Music: Music is a fixture in marketing as an advertising execution style and a means of co-branding and cross-promotion. Mr. Worthington used it in all these capacities. His TV ads featured musical bumpers of “If You’re Happy and You Know It” with a hoedown feel and Worthington delivering new lyrics in an Oklahoman rap:
If you need a better car, go see Cal.
For the best deal by far, go see Cal.
If you want your payments low, if you want to save some dough,
Go see Cal, go see Cal, go see Cal.
From the mid 1950s until the end of the 1960s, Mr. Worthington sponsored country music television programming including Cal’s Corral, which featured stars such as Glen Campbell, Johnny Cash and Jerry Lee Lewis.
Branding: Cal Worthington had an unshakable sense of branding. He was the tall, folksy cowboy who promised “I will stand upon my head till my ears are turning red” to make a deal. He had no misconceptions about the public’s perceptions of car dealers. He was in on the joke and devoid of pretensions. His image was consistent and unique.

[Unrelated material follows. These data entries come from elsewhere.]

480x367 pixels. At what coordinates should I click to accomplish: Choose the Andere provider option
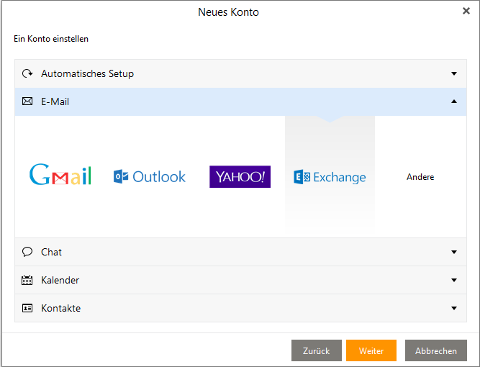[420, 177]
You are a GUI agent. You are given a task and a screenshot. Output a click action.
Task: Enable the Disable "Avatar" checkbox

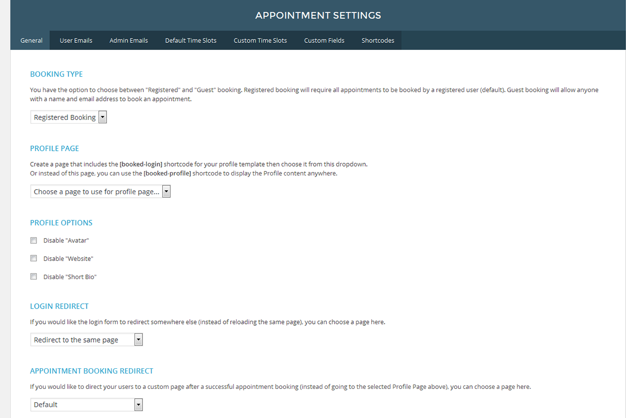(34, 241)
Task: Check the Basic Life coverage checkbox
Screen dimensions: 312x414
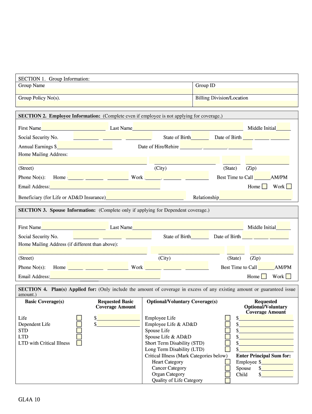Action: point(79,318)
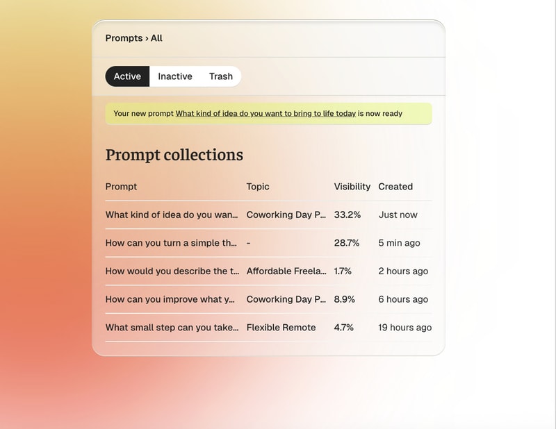The height and width of the screenshot is (429, 556).
Task: Sort by the Topic column header
Action: (258, 187)
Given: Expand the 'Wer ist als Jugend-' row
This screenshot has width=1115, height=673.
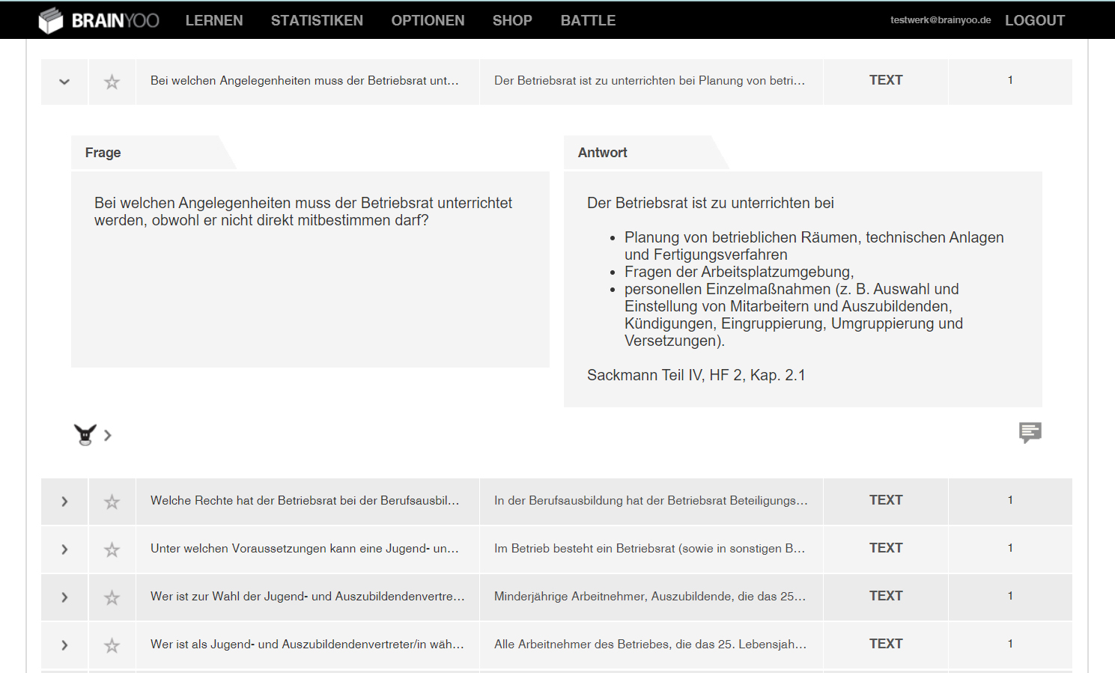Looking at the screenshot, I should [x=64, y=645].
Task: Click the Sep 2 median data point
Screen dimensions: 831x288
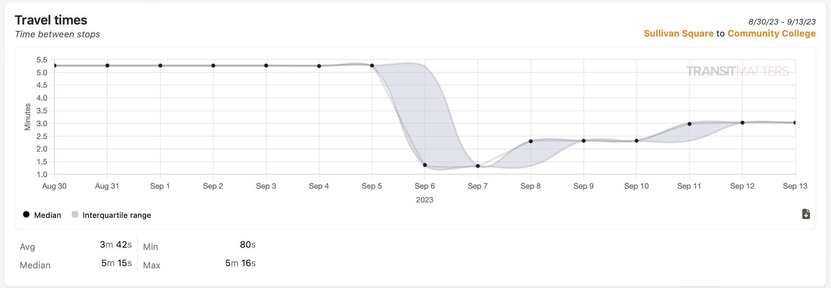Action: [213, 66]
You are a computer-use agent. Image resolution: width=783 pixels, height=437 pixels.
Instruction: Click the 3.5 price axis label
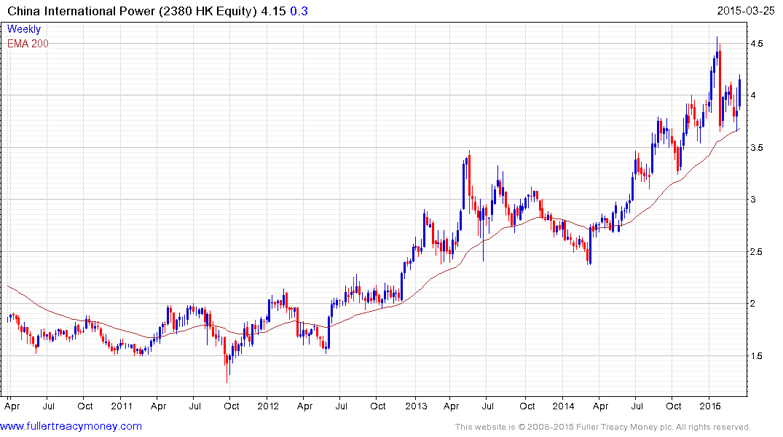[758, 148]

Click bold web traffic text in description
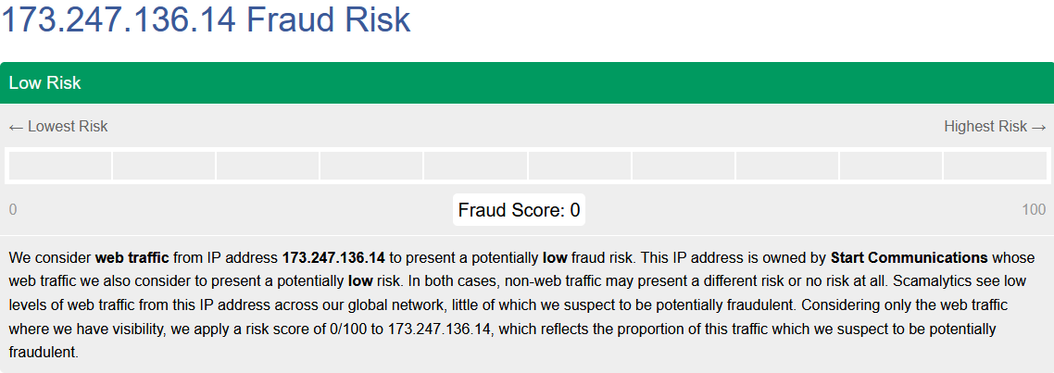(x=132, y=257)
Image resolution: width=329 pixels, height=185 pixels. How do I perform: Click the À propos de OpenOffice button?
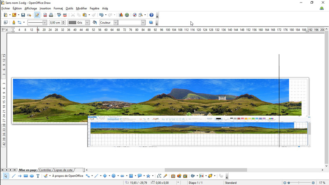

In some of my earliest work as an instructor–corporate training in marketing and sales at Prudential California Realty in the 1990s–I would announce myself as “Jason Karpf, graduate of ‘The Cal Worthington School of Marketing.'” I liked to use humor in my own marketing as an agent, and I knew the importance of frequency and branding. Now with three degrees and teaching marketing courses for universities across the country, I can say with affection and accuracy that Cal Worthington was my first marketing teacher. He remains a symbol of entrepreneurship and entertainment–an historic formula for success.